This tool filters sRNA sequences according to user-defined criteria in a multi-stage pipeline. The tool accepts an unfiltered FastA format file as input and produces a filtered FastA format file as output. In addition, the tool produces statistics summarising the number of sequences removed at each step in the filter pipeline.
The filter tool can discard sequences based on these user defined criteria:
- Sequence Length
User defines minimum and maximum boundaries for valid sequences, capped at 16nt thru 50nt.
- Sequence Complexity
If selected, low-complexity (sequences containing less than 3 distinct nucleotides) sequences are removed.
- Sequence Abundance
User defines minimum and maximum abundance levels for valid sequences.
- Sequence Validity
If selected, sequences not containing known nucleotides are discarded.
- Kill Known Sequences
User may specify a list of sequences, which, if found, should be discarded. The kill-list must be a FastA format file.
- Discard Known Transfer and Ribosomal RNA
This filtering is commonly conducted on sRNA datasets, since reads mapping to tRNA and rRNA might be degradation products. If selected, sequences matching known transfer or ribosomal RNA sequences are discarded. The user may also specify whether or not matches should only be allowed on the sense strand. Known t/rRNAs are stored in a FastA file in $INSTALL PATH/data/t and r RNAs.fa.

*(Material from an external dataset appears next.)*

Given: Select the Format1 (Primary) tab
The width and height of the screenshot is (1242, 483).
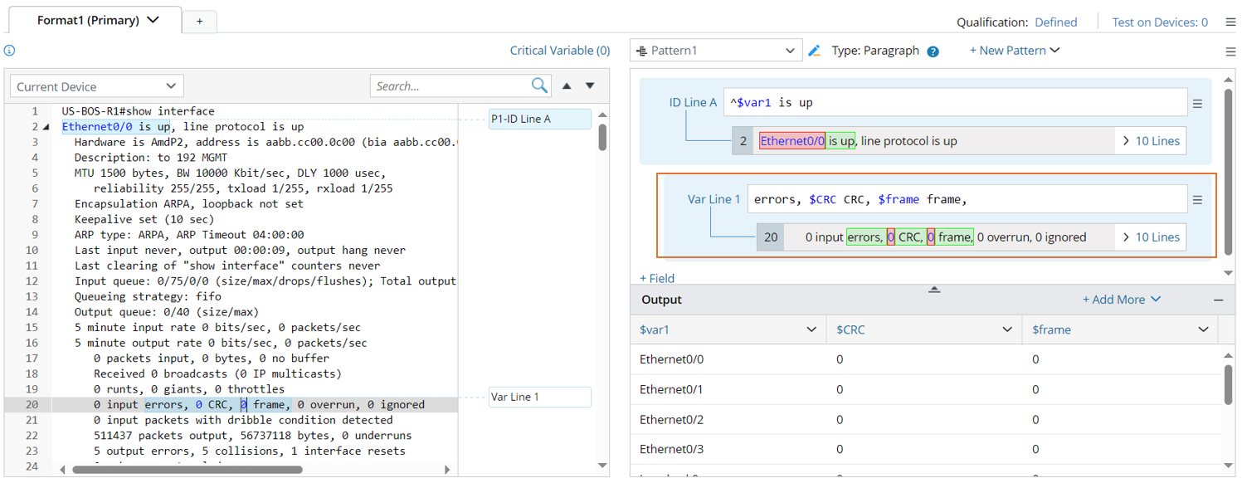Looking at the screenshot, I should coord(97,21).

The file contains t/rRNAs obtained from RFAM, version 10 (Jan-2010) [12, 10], the Genomic tRNA Database  and EMBL , release 95 (09-Jun-2008). The file can be replaced with any FastA file containing t/rRNAs sequences.
- Discard Sequences Not In Genome
If selected, sequences not aligning to a user specified genome will be discarded. Usually reads that do not map to the genome are considered sequencing errors or minor contamination, and are generally discarded. Another application for genome filtering is the analysis of reads produced from virus-treatment experiments. For example, these sRNA reads can be partitioned into three categories: reads identified in both the host and viral genome; reads unique only to the host genome; and reads unique only to the viral genome. This can be achieved by running the filter tool several times with the different genomes.
The user also has the option to produce a log file containing all discarded sequences. Each sequence in the log will be associated with the reason it was discarded.
After execution the user can see an overview of the job in the results panel shown below. The results show the number of reads remaining after each filter stage has been completed. In this example, Complexity filtering, Invalid filtering and genome filtering had no effect on the data. Only length, abundance and t/rRNA filtering had an effect.